There is a break on skis, so it *should* have stopped in the snow. Unfortunately the break malfunctioned and just kept zooming further and further away. There was a slight uphill slope further down the mountain, and it looked like my ski would stop. But it just slowed down, and then swished over the edge of a steeper section! I ran down after it and spent a while with Marc trying to spot my rouge ski, but to no avail. It might have escaped into the trees, or it might have zoomed down a blue run. We just couldn’t tell.

So, I was stuck halfway down a slope, with just one ski!

I wasn’t sure what I should do, so I took off my other ski and started to hike back up the mountain. Marc had to keep going without me! Tegan and her aunt spotted me on their way down and gave me advice about taking a goldola back down to the village. Walking in ski boots is quite hard work, so you can probably imagine, climbing up a snowy mountain is exhausting! I was warm and glowing by the time I’d made it up!

Unfortunately the Whistler staff were not very helpful! The man looking after the chairlift was really unhelpful. He just said I was not allowed to ride down on the chairlift. So, I went to guest services, who pointed at the peak to peak gondola, and told me to ride that down to the village. It turns out there was another gondola behind the peak to peak…so they had sent me off on an extra adventure carrying one ski!

Mini peak to peak adventure by mistake

The peak to peak gondola is brilliant! It starts near the top of one mountain, dips down into the valley, and then finishes near the top of the other mountain! I didn’t really mind that the guest services staff had sent me the wrong way because I got to ride and see these amazing views! Once I made it over to Blackcomb, I asked staff which gondola would take me down the the village, and they told me to go back to where I had started! So I rode the peak to peak back the other way! Oops.

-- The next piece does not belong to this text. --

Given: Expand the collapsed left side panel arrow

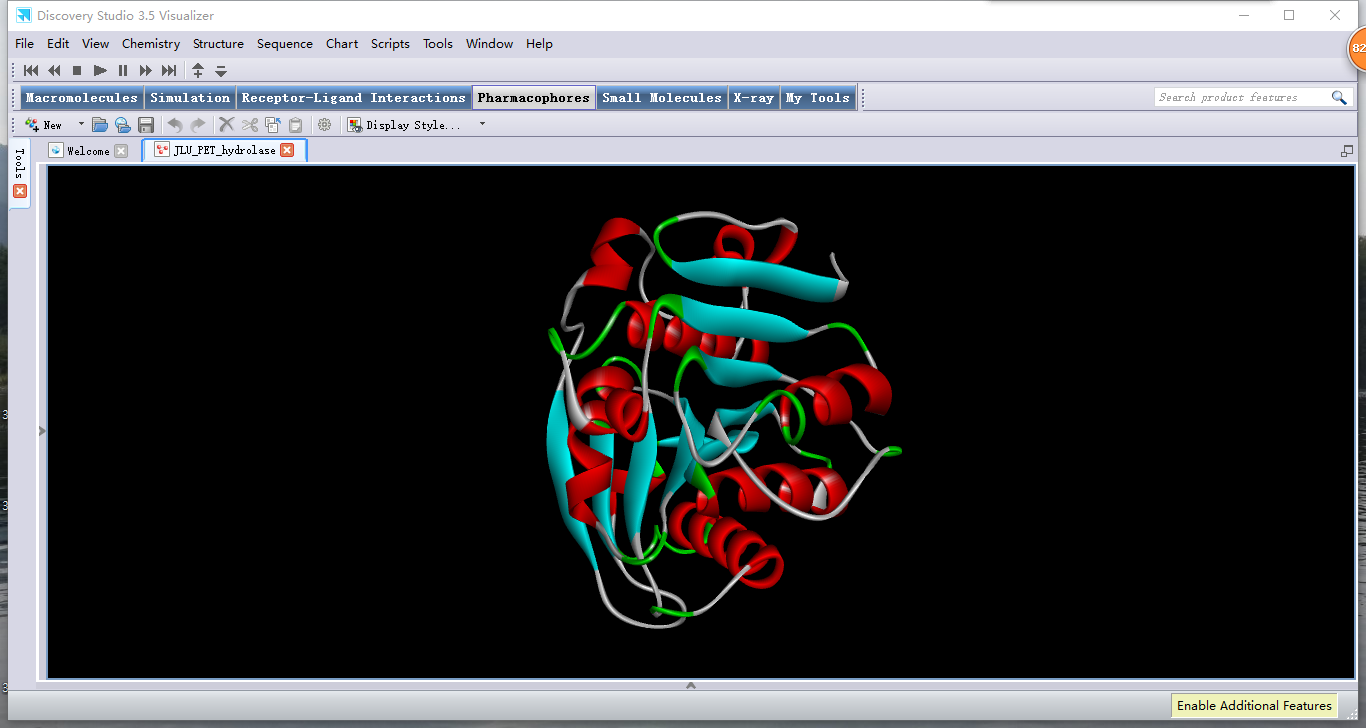Looking at the screenshot, I should click(42, 431).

Eventually I made it back over to Whistler mountain and found the right gondola to take me down to the village. I found Tegan and Marc (who were both pretty exhausted) and managed to rent a new pair of skis. I did have to wait in line for ages again, and I *might* have to pay for my lost ski if no-one ever finds it. One of the staff told me that lots of people lose skis when the snow is so powdery. At least I’m not the only ski-failure.

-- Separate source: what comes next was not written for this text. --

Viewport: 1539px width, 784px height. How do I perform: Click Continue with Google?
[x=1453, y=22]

So, I missed a big chunk of our skiing time, but I was raring to try again! We went back up in the gondola and Tegan guided us down some of her favourite runs. I had soooo much fun on this final run. It wasn’t too steep, so I could be more confident and really enjoy the swishing and the views.

I actually really love the less steep sections. They allow me to be less of a scaredy cat and pick up some speed while still maintaining control. I stopped a couple of times to take photos, but mostly I was just enjoying it all.

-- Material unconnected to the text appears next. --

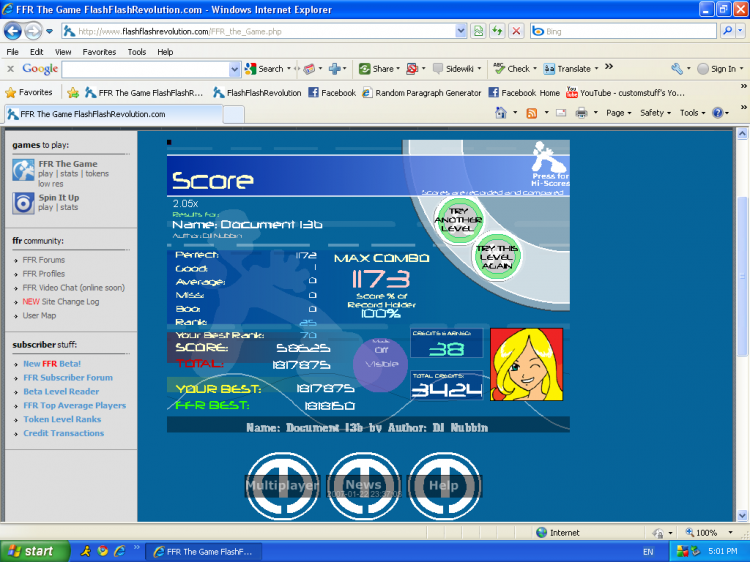This screenshot has height=562, width=750.
Task: Click the Windows Start button
Action: point(33,551)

Marc improved on this last run as well. He can (sort of) do parallel turns, so he is really speedy. He did fall down quite a lot (as you can probably tell from all the snow sticking to his jacket!) Anyway, he is way better than me already!

This is right at the end of our run, before we had to take a gondola back down to Creekside. I cannot wait to come back and see these views again. Hopefully next time, I won’t lose a ski!

It was twighlight by the time we made it back to our hotel. We bought wine, relaxed in the hot tub, and then had a lovely evening cooking spaghetti and playing card games and jenga. The photo below is the view from our balcony. How amazing is that for a place to stay!?

After our spaghetti and games, we were all pretty exhausted, so we had a pretty early night. We didn’t plan to ski the following day, so we woke up slowly and made waffles.

So, these are the final views from Tegan’s Aunt’s balcony. The lines for the gondola that morning were sooo long! There was a huge crowd at least half an hour before the gondola opened, and it just got busier and busier until we left! It must have been a brilliant day for skiing with views though! Hopefully everyone had fun after waiting in those lines!

Our next adventure on the way home was snowshoeing at Brandywine Falls. I wrote about that straight away, so you can read about it here.

 

 

17 thoughts on “Learning to Ski – Whistler (& my epic ski-losing fall!)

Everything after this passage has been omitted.